一方、米沢は景勝の家老を勤めていた「直江兼続」が30万石で居を構えるようになる。

当時、僅か数年間であるが景勝は領地や米沢と会津を結ぶ主要道路の整備を行い、主君家と家老家は頻繁にこのいずれかの街道を行き来していたのかもしれない。


因みに、大峠越えの道が開かれたのは戦国期の天正13年(1585年)頃とされ、米沢の伊達政宗が会津侵攻の道として、ひそかに開いたとされる。 
一方、桧原峠越えは陸奥の国(会津)から出羽の国(米沢)て通じる道として、古代(8世紀代)には開かれていたらしく、戦国末期の永禄(1560年代)年間には米沢の伊達氏と会津の蘆名氏が檜原峠付近で攻防が繰り返されていたという。

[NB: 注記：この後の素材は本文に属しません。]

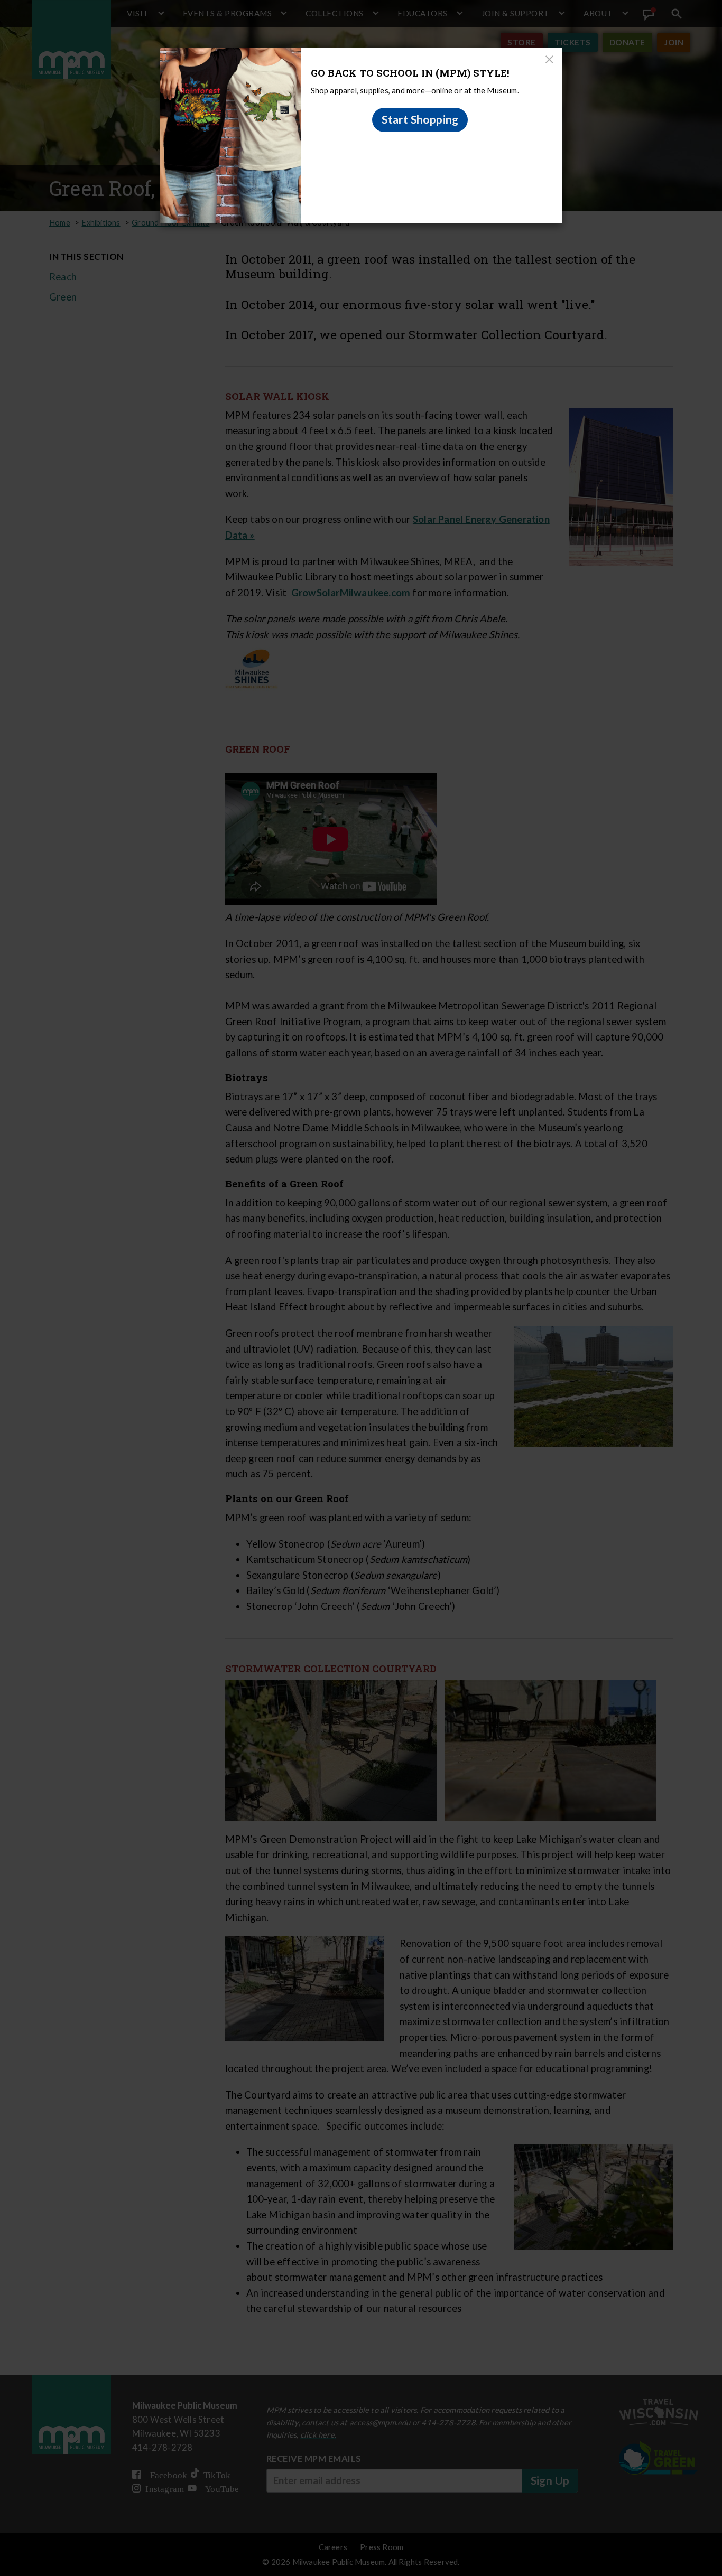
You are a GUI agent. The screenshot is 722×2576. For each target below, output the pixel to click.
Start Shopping (420, 119)
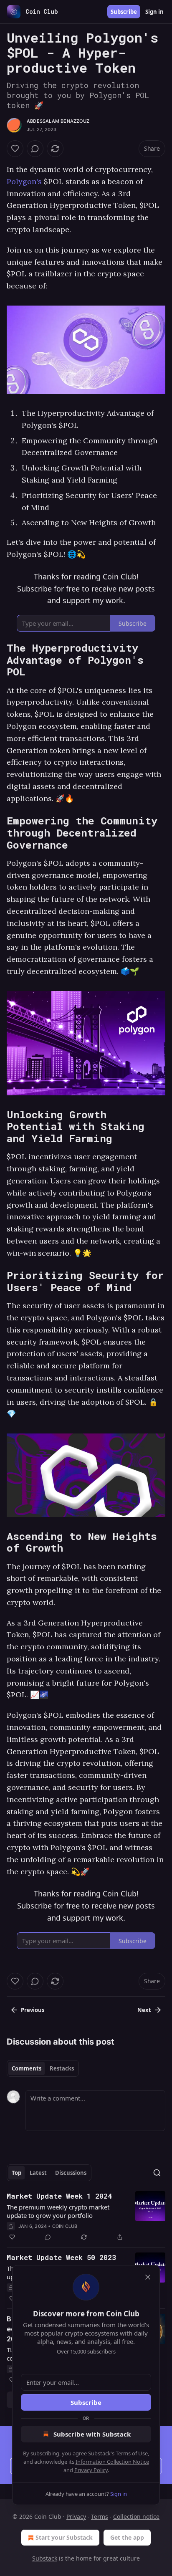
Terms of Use (132, 2453)
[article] (86, 2216)
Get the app (127, 2537)
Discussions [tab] (70, 2173)
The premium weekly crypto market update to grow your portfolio (58, 2211)
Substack (44, 2558)
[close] (147, 2277)
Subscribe (124, 11)
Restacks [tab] (62, 2068)
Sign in (154, 11)
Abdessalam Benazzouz (58, 121)
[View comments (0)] (35, 148)
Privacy (76, 2516)
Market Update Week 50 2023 (61, 2257)
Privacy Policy (91, 2470)
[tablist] (43, 2068)
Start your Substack (64, 2537)
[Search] (157, 2172)
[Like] (15, 148)
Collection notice (136, 2516)
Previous (32, 2010)
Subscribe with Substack (92, 2434)
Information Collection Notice (112, 2461)
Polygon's (25, 181)
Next (144, 2010)
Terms (99, 2516)
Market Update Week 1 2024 (59, 2196)
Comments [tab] (26, 2068)
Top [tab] (16, 2173)
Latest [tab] (38, 2173)
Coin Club (65, 2226)
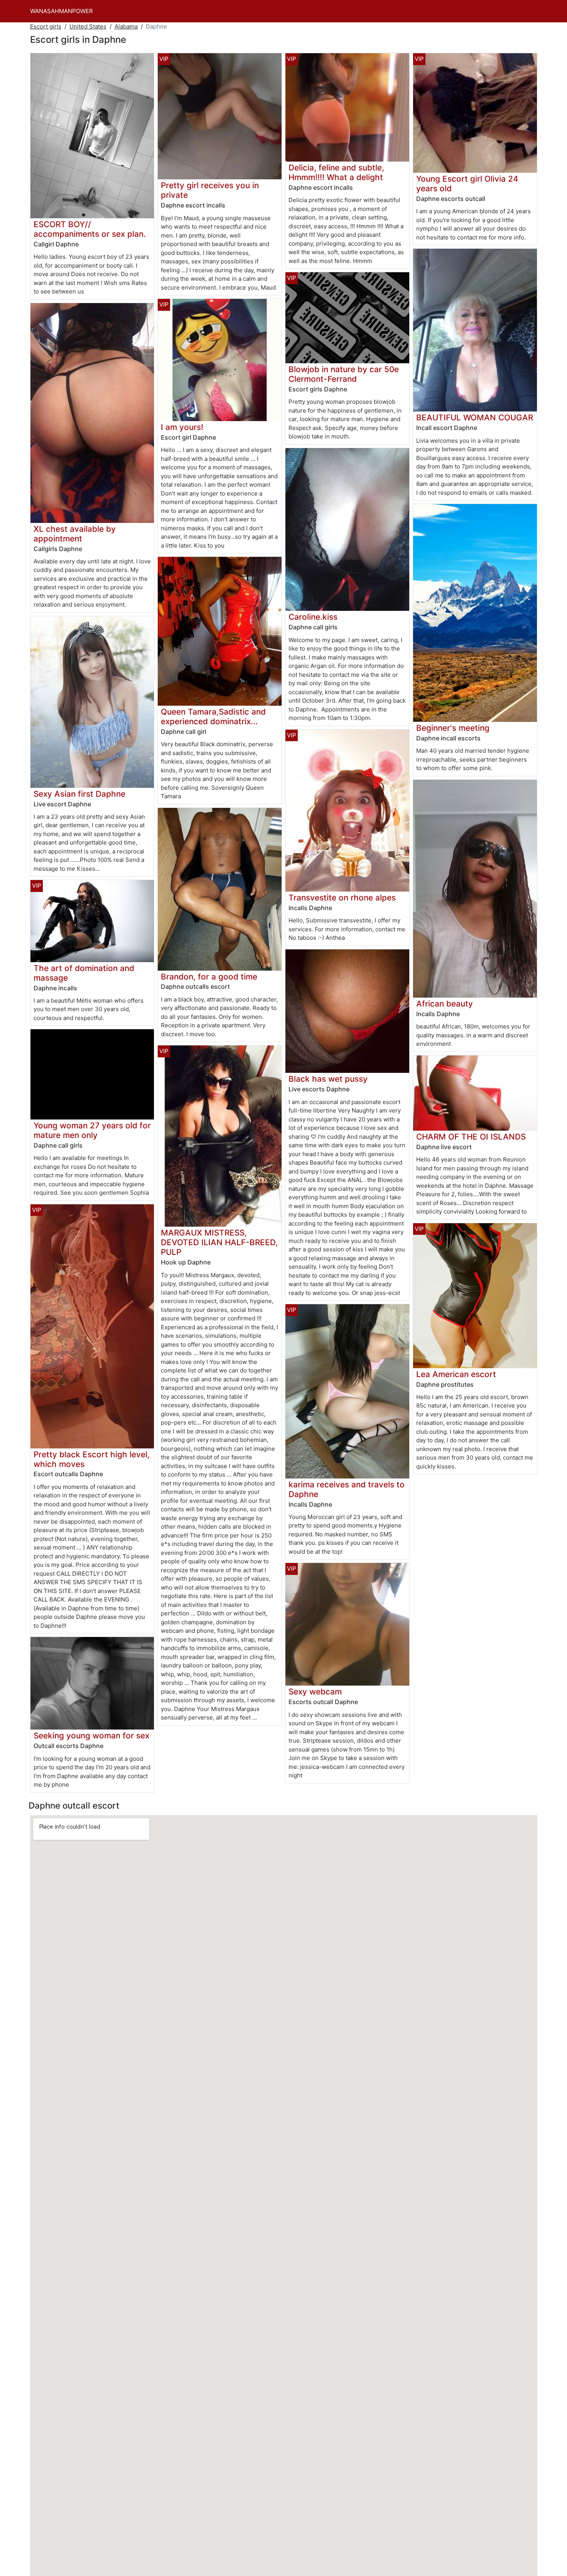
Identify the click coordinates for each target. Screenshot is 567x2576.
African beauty (444, 1003)
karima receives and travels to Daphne (347, 1489)
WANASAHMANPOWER (61, 11)
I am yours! (182, 427)
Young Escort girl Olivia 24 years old (467, 183)
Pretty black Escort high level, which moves (92, 1459)
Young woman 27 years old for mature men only (92, 1130)
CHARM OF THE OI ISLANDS (471, 1136)
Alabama (126, 26)
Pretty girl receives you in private (210, 190)
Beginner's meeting (452, 728)
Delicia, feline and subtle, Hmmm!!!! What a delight (336, 172)
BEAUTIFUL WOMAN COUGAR (474, 417)
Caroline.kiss (313, 617)
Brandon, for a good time (209, 976)
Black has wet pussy (328, 1079)
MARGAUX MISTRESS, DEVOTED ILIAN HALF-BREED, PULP (219, 1242)
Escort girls (45, 26)
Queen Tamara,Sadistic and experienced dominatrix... (213, 716)
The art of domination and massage (84, 973)
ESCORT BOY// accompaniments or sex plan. (90, 229)
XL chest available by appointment (75, 533)
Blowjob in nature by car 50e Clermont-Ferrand (344, 374)
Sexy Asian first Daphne (79, 794)
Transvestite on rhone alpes (342, 897)
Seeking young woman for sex (91, 1735)
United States (87, 26)
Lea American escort (456, 1374)
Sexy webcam (315, 1691)
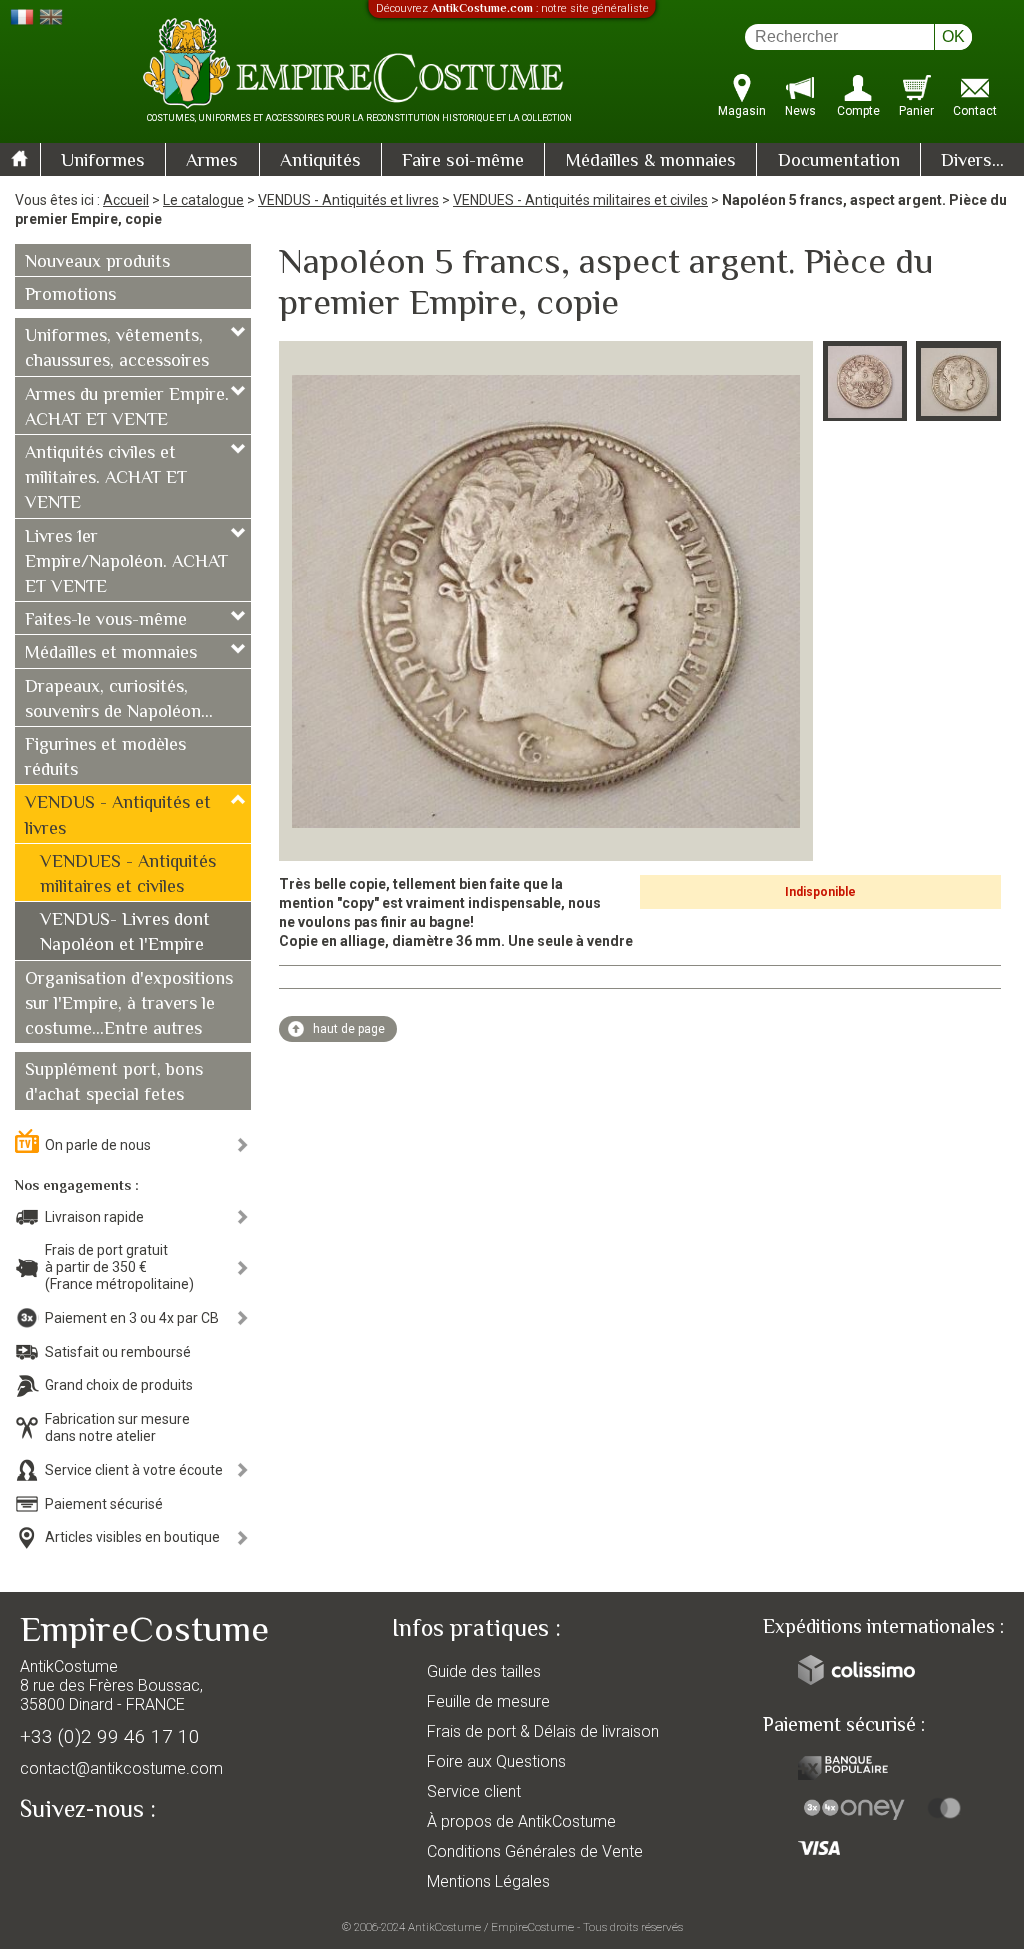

 会津街道;田沢地区にある道の駅・「田沢なごみの郷」



米沢から喜多方へ抜ける国道121号線の「入田沢」は、この国道沿いにある農村でここをを過ぎると喜多方への山越えとなる。
入田沢は小さな集落だが、訪れてみると民家が数棟あり、中門造りの藁葺きの民家は重厚な造りでなかなか良い集落である。

ここに道の駅・「田沢なごみの郷」があった。

豪奢な曲がり屋の建物がメインで、何でも180年余の間、農家として実際に使用されていたらしい。
建物はどっしりとした風格でほっと安らぎを与えてくれる雰囲気もある。 
中には売店と簡素な食堂がある。 

見るべきは やはり建物の中の柱や梁であろう。
江戸期や明治の庄屋や豪農の家屋を見るような造りで、特に屋内に横たわる黒ずんだ梁が縦横に走る作りは迫力がある。 
又、本来は当然ながら茅葺き屋根のはずであったが、消防法の都合で葺き替えてあった。


 

 
 田沢地区、道の駅・「田沢なごみの郷」に立つ草木塔と説明板



ところで、この田沢地区には日本最古の草木塔があり、 草木塔発祥の地とされているらしい。 
この道の駅にも自然石では日本最大の草木塔(高さ4m20)を設置してあり、これには「自然保護」や「国土保全」 の意味合いが有るらしく、当地ではこの思想を全国にアピールしてゆきたいと考えているようである。


草木塔とは、「草木供養塔」のことである。
この塔は、山形県の置賜地方(内陸部南部を指す地方名)を中心に残されている石碑だそうで、現在、確認されている数は60基を越えるといわれる。 
このうち、最古のものは、米沢市塩地平にある草木供養塔で江戸中期頃、今から330年前に建立されている。

このきわめてユニークな石碑の由来は、草木の生命を人々の生活に取り入れるために採取したり、伐採したりした草木の霊を慰めようという思想から生まれたものと考えられている。 
今で言う環境保護の原点がここに在ったのである。